Craig stopped dead in his pacing, and swung around to face me, scowling. “Come now, Lucy, you can’t be as naive as you make out. You’re just trying to find excuses for her.”
“Do you mean ... are you saying Margo hadn’t any need to work?”
“Good God, of course she hadn’t. She got a large allowance from me. Far more than any court would ever award a separated wife.”
“If Margo was as bad as you say,” I put in quickly, “why should you have been so generous?”
Suddenly deflated, Craig sat heavily on the arm of a chair. He clenched his hands tightly, and stared down at them as if they would repay a close study.
“I don’t know the answer to that, Lucy.”
After a long pause he got up again and came slowly toward me, just a couple of steps or so.

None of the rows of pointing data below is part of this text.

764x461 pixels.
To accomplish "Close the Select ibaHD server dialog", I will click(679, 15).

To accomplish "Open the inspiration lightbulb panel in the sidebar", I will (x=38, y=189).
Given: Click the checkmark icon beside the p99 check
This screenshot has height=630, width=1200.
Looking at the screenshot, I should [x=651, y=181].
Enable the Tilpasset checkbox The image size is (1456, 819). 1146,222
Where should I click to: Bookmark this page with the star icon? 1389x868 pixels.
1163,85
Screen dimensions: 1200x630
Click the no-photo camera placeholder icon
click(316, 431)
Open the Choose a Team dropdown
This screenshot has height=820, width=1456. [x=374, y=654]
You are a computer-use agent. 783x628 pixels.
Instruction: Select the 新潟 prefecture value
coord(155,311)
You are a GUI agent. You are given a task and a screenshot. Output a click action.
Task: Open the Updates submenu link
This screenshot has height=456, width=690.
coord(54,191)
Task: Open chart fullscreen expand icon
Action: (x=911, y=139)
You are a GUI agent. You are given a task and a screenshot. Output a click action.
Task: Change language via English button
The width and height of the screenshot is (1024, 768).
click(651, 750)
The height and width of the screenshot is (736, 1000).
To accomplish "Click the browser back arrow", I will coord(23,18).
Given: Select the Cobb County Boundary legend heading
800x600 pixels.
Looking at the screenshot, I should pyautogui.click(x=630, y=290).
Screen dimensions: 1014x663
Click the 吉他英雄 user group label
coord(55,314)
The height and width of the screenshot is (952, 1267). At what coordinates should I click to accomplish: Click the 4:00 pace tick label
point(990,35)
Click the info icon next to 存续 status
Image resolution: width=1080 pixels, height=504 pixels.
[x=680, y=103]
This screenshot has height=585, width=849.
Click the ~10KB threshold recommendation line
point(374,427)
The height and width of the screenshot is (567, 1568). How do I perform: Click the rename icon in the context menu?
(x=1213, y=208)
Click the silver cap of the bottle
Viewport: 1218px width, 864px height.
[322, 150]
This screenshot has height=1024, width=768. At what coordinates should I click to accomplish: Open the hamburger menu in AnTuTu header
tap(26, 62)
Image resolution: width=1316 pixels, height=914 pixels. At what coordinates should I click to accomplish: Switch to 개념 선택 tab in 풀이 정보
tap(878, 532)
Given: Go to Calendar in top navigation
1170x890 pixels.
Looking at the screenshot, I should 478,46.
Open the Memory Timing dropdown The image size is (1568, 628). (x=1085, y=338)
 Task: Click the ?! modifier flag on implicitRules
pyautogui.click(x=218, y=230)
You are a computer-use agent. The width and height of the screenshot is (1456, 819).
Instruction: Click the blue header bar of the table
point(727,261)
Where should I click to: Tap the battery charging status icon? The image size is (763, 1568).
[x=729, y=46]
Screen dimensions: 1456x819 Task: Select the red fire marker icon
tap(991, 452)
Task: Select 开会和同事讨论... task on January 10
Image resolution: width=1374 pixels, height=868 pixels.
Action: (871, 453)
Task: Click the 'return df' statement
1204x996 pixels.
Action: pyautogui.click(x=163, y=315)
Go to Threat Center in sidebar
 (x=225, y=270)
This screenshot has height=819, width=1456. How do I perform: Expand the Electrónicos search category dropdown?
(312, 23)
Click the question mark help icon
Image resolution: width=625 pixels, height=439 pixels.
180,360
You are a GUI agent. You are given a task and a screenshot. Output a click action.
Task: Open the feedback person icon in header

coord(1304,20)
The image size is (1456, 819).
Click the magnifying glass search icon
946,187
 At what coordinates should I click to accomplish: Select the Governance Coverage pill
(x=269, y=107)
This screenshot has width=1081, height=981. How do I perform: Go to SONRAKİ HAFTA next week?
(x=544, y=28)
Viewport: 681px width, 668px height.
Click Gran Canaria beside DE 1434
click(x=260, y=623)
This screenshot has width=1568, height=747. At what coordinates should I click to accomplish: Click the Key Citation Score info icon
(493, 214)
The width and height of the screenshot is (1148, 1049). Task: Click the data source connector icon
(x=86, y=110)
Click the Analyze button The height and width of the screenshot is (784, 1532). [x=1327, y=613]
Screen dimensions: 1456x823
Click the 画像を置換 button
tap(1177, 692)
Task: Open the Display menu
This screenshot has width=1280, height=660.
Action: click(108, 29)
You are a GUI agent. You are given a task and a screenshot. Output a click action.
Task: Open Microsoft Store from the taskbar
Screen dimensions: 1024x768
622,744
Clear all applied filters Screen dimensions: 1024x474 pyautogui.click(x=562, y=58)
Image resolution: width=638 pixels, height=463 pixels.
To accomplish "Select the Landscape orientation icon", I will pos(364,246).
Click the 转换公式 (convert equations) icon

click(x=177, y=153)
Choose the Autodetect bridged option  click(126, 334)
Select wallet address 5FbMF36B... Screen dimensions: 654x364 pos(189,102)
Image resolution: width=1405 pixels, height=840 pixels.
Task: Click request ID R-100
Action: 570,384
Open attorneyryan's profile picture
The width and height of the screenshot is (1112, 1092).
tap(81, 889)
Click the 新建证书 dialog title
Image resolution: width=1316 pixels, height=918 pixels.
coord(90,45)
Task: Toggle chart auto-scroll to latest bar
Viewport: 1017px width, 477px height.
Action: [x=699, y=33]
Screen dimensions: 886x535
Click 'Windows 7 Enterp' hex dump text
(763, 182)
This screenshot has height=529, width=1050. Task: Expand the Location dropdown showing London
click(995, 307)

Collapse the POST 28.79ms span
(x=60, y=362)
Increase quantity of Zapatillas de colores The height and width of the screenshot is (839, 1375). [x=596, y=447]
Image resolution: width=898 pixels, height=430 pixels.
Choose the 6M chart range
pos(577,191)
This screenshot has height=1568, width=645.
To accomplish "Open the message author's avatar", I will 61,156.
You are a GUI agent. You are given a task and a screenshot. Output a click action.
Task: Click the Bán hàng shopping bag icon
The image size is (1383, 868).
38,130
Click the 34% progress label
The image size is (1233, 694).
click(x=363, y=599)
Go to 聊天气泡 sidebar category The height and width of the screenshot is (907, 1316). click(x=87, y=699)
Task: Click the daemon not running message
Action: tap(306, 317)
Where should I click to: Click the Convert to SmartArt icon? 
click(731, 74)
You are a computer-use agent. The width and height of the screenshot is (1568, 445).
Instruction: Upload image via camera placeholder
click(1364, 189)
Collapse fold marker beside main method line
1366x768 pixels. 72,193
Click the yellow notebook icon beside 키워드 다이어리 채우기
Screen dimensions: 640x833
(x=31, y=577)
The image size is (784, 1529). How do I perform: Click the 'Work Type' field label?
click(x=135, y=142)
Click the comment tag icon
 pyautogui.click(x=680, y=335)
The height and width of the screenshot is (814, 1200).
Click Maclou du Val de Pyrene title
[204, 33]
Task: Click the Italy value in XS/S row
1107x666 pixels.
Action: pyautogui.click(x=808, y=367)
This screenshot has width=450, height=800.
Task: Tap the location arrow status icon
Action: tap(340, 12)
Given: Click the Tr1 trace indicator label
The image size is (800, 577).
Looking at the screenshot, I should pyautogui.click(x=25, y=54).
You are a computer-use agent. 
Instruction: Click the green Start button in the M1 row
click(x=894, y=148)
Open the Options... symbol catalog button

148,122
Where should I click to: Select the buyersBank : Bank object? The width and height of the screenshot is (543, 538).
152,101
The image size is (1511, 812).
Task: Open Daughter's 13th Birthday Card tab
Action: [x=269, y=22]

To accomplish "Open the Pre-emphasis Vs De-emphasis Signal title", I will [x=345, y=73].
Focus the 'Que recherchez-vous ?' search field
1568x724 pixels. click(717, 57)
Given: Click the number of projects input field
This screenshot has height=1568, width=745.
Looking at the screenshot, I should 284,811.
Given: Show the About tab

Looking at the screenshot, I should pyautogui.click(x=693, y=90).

“There was Jamie, of course — I wanted Margo to have ample money to look after him properly. But that’s not the whole story. She had far more from me than was necessary for Jamie’s sake.”
He stopped, and I got the impression that he had never really sorted out his motives before. It was as if my question had obliged him to face the issue for the first time.
He began again, considering every word. “I suppose it had something to do with not wanting to give Margo any ammunition, so she couldn’t accuse me of being mean. And then, you see, I never entirely gave up hope that we would be reconciled one day.”
“From what you’ve been telling me,” I said, still unconvinced, “I’m surprised you could even contemplate living with her again.”
He didn’t reply at once. After a moment he smiled—a small, sad, inward-looking smile. “I doubt if anyone who’s not been married could ever really understand. It’s so difficult to explain. People talk glibly about love-hate relationships without really knowing what it’s all about. But living together does make a curious sort of bond between two people, and don’t forget we shared the parentage of a child.”